Memory caching. The human edition

6 min read

One of the things I don’t “know” are how many ounces are in a litre. It is something that I don’t use on a regular basis, and is easily accessible via a quick web search. Perhaps a better question is “should this be something that I know off the top of my head?”. What do we mean by “knowing” in the first place? Is it enough to know where to find the knowledge? This post is about how I like to think of our human brains working in cached layers to deal with information overload.

a diagram showing the different knowledge cache tiers

Tier 0: When it’s in our head

0-1 seconds retrieval

Your birthday operates in Tier 0 space – you don’t have to pull out your drivers license to be able to tell someone when asked what your birthday is. We take this for granted, but what is it about that particular fact that makes it a permanent resident in this tier? And how does our brain work within this tier?

Scientists break down memory into multiple different types, and the two relevant ones for this post are described below. Each of these different types helps our brain meet a particular purpose:

I like this quote from the semantic memory Wikipedia page to help distinguish between the two:

For instance, semantic memory might contain information about what a cat is, whereas episodic memory might contain a specific memory of stroking a particular cat.

Often times we will want to store something in our Tier 0 memory through force of will. If we have an exam coming up, we are highly incentivized to be able to recall the facts that will be tested. Yet, research shows that even monetary incentives cannot help us remember things more effectively. Memory is finicky and we still don’t understand everything about it, including the factors that make some things more memorable than others.

Luckily, we now have digital systems to help us out, but they aren’t always as organized as we think they are. A survey conducted by Adobe in 2023 found that “nearly 3 out of 4 employees say poor digital organization interferes with their ability to work effectively”. If only everything could live in Tier 0!

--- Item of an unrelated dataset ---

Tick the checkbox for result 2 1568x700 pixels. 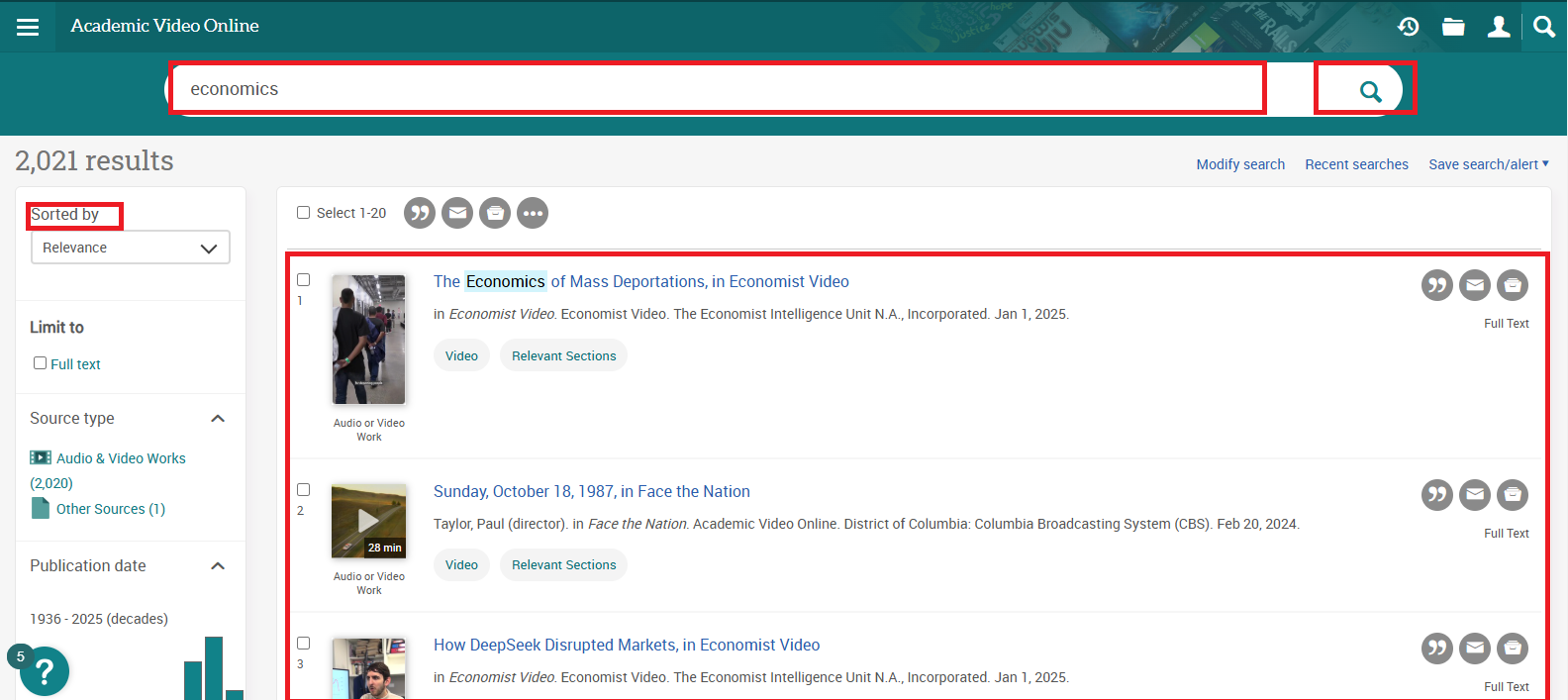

Tier 1: When we know exactly where it is

Less than 1 minute retrieval

This is the realm of the notebooks, the documentation sites, and the todo items. To know whether something exists in Tier 1, if someone were to ask you “I need to know how to do process XYZ” would you be able to say “Ah yes, one second” and go to a specific place to retrieve the information?

Some examples from my own life that I use frequently:

  1. How to startup the ssh-agent with a key, I always know to go directly to my ssh page and scroll to the bottom.
  2. The documentation on read_csv within Pandas can be found here.

The speed at which the information is retrieved is directly proportional to the time that it takes to get to that resource. With a digital device and a hyperlink, it’s the time to navigate to the site. If it’s a notebook, it is the time that it takes to flip to a particular page. Not instantaneous, but pretty quick.

Crucially, I would argue that we need a pointer stored in Tier 0 to tell us where to move in Tier 1. In my head I have a very small piece of semantic memory that says “SSH Agent information is stored at notes.markpitblado.me”. Or “all passwords are stored in this password manager”. Through this, we are able to compress the information we store in Tier 0; we don’t have to remember everything, we just have to remember where everything is.

Having fewer places where information is stored definitely helps. Another is minimizing the friction that it takes to get something from Tier 1 back into Tier 0, ideally it should be fewer than three clicks. If it is more, we will skip straight over Tier 1 into Tier 2.

Tier 2: When we know the process to determine where to find it

5-10 minutes retrieval

The best example for this I can think of is knowing that you searched for something online in the past week. You know that you can go back into your search history and begin the process to get back to the exact website, but you don’t know on which day in particular. It will take some searching, but it is slightly faster than just searching the web again (Tier 3).

A lot of the recent product launches, especially featuring AI, have focused on making Tier 2 easier. Take microsoft recall, it seeks to consolidate the entirety of Tier 2 into a single place. A security nightmare, but effective at reducing the amount of places one has to look.

Tier 3

10+ minutes retrieval

This the state that you never want to hit, but ultimately has to used for some things. Bits of information will naturally drift to this tier. Instead of seeing it as a bad thing, or a limitation of the human condition, I like to think of it as a positive; Tier 3 makes space for everything else to function properly. We can’t have the entirety of the world’s knowledge one second away.

Conclusion

We cannot remember everything, but we can strategically pick what should be in Tier 1 and Tier 2, and how quickly we can retrieve that information back into the context in which we are working. As I was writing this, Linux After Dark did a great episode that got across many of the ideas that I am trying to convey here. If you have reached the end of this piece and have some more spare time, I would highly recommend going and giving that a listen. I think that the human memory cache approach can fit in quite nicely.